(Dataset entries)
================================

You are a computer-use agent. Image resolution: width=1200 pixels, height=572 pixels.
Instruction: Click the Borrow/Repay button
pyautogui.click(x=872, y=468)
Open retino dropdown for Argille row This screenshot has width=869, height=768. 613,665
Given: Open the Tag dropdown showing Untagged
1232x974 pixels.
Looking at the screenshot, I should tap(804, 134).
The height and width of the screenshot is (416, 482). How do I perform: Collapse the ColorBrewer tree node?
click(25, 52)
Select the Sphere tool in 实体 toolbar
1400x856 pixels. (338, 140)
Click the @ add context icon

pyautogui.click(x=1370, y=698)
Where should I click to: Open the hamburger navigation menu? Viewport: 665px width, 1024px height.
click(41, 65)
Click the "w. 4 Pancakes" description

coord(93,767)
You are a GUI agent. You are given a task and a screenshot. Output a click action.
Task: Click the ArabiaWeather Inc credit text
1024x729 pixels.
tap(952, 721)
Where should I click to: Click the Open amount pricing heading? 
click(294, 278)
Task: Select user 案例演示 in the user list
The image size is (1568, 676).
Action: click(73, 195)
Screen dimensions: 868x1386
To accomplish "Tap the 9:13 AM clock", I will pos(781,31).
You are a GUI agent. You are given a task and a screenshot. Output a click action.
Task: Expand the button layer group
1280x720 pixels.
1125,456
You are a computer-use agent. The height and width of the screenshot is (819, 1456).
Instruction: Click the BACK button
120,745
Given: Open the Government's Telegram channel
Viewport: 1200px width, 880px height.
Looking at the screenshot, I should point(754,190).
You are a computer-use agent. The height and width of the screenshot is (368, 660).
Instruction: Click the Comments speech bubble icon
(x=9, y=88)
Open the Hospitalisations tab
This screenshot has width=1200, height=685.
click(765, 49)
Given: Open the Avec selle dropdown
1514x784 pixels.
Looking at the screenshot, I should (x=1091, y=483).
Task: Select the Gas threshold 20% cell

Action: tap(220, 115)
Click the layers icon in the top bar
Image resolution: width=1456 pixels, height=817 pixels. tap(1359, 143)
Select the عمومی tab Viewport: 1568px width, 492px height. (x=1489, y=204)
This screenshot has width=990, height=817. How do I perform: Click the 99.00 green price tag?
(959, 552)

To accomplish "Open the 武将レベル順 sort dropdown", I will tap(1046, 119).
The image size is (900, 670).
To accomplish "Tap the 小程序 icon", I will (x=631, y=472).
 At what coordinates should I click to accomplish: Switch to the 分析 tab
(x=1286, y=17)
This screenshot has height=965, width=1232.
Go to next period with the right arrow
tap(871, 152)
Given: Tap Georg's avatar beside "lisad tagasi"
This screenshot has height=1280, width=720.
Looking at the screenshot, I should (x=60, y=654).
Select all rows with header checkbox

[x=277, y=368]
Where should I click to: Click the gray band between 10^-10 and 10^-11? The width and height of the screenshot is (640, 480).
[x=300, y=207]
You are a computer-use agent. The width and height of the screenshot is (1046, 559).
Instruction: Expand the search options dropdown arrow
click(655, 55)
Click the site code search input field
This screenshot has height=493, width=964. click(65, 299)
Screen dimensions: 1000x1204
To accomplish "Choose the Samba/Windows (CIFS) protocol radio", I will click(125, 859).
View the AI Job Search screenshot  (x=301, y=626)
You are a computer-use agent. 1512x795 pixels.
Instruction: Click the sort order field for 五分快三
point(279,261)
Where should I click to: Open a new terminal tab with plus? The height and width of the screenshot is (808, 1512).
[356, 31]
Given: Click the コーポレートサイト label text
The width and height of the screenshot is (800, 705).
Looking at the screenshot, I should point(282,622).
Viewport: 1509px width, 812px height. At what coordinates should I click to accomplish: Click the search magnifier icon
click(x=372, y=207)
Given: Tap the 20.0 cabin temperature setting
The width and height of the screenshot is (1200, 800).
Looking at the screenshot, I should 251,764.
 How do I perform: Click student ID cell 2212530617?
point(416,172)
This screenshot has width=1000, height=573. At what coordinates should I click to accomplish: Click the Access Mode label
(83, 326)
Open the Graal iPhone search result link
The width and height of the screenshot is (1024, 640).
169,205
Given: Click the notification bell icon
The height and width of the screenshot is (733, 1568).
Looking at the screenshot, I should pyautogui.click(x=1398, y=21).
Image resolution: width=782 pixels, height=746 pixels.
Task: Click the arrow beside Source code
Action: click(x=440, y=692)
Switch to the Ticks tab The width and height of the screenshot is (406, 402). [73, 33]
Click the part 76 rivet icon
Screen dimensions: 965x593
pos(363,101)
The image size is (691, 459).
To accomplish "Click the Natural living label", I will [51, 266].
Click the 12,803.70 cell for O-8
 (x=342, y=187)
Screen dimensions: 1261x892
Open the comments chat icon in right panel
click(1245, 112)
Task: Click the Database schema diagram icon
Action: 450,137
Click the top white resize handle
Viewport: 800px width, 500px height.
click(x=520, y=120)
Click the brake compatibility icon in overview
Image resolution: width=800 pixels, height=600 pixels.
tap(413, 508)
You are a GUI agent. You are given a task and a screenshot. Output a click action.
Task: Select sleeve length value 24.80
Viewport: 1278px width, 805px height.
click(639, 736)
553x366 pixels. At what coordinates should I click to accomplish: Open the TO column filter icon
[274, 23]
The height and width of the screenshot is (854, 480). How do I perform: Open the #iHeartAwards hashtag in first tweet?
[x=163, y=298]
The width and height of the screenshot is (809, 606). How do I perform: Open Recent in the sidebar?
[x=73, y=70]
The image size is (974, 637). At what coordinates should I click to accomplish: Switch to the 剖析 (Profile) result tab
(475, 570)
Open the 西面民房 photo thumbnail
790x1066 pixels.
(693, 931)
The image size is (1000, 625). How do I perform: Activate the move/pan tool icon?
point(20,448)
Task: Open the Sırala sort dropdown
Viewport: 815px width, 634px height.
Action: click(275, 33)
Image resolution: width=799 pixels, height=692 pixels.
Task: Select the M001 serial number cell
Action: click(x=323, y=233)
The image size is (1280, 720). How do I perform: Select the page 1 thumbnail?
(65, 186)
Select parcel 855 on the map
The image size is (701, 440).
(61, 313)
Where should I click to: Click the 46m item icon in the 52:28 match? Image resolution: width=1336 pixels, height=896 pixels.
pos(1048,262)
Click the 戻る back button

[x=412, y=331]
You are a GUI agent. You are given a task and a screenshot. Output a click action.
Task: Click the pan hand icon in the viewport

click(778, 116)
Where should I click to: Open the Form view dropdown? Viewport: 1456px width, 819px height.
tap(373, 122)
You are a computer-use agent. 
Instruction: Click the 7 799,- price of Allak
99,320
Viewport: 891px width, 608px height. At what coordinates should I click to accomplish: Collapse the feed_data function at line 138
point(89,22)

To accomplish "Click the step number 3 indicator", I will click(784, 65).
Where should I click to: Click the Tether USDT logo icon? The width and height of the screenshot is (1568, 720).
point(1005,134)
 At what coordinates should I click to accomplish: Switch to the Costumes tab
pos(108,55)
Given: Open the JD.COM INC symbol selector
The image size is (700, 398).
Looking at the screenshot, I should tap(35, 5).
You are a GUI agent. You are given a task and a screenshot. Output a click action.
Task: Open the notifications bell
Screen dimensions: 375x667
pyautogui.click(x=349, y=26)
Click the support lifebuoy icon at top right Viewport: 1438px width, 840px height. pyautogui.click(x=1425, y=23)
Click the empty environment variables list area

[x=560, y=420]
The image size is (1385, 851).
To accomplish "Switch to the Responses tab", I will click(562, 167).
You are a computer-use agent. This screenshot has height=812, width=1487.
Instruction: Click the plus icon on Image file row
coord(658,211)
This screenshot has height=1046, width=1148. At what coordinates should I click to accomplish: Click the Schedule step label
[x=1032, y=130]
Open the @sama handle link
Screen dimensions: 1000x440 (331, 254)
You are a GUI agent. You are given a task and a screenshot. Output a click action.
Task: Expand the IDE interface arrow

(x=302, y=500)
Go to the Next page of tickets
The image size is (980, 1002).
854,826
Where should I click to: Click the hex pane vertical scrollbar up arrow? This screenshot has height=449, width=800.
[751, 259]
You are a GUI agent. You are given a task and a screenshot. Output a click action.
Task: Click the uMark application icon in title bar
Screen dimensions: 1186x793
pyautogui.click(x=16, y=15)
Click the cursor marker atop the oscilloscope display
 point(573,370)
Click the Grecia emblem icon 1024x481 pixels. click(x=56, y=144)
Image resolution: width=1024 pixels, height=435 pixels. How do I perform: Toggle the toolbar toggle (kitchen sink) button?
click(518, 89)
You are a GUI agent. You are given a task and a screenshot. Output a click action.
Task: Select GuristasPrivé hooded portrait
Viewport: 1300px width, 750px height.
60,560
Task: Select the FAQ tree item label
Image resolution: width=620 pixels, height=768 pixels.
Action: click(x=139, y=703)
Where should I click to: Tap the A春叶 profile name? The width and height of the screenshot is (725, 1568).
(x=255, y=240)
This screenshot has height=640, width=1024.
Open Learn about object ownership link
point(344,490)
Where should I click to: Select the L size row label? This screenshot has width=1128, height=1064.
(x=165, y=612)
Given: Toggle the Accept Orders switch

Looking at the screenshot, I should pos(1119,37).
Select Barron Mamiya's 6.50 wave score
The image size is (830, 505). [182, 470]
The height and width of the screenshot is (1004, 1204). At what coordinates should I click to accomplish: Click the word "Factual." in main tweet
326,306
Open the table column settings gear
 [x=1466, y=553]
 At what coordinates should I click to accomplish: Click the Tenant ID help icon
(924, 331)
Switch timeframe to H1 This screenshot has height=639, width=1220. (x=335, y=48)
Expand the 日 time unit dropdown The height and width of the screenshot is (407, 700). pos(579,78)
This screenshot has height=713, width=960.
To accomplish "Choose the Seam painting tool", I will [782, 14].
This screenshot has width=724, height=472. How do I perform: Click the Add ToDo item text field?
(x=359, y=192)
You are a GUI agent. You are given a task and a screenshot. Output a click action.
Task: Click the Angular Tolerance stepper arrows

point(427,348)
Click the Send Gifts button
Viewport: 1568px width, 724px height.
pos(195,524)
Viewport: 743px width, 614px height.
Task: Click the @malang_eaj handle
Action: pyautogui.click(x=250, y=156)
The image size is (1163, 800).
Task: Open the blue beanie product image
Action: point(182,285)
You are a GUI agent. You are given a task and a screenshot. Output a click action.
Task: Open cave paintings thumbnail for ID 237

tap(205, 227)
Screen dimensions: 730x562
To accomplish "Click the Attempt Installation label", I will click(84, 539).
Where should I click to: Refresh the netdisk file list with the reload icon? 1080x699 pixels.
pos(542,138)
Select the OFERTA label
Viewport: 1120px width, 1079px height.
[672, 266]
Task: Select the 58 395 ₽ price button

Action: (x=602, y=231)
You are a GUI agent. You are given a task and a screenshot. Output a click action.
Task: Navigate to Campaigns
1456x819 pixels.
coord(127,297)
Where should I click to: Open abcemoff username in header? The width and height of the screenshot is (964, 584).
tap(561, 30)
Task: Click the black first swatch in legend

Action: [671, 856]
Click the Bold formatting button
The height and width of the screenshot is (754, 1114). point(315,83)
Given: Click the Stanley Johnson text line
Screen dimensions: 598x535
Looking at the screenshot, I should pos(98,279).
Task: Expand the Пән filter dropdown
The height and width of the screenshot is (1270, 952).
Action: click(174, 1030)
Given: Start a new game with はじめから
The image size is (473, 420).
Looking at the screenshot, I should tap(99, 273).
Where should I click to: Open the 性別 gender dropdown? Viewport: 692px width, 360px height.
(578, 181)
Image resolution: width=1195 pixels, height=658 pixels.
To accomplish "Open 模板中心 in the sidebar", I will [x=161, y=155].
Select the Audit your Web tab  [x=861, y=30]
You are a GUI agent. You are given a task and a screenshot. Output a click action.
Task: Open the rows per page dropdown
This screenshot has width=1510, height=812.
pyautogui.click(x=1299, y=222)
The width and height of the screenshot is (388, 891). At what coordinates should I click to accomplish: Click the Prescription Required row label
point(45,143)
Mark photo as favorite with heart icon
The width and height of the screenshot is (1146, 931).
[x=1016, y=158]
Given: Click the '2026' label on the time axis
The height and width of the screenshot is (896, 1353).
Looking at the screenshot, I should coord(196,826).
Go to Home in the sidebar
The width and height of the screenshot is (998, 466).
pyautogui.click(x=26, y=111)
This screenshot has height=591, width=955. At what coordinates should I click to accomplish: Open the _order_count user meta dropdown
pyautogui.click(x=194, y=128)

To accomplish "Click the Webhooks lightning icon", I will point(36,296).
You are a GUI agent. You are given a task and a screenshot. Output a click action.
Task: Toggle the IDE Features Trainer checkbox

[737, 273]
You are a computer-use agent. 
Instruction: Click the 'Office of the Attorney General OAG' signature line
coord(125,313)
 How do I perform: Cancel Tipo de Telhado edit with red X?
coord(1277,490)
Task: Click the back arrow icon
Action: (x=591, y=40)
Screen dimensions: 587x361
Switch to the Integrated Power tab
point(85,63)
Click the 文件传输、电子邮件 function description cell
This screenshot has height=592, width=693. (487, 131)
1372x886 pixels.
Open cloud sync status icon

================================

§ What needs to be done
Gather all lines from the records above in which "photo" appears.

§ Output below
Open the 西面民房 photo thumbnail
Mark photo as favorite with heart icon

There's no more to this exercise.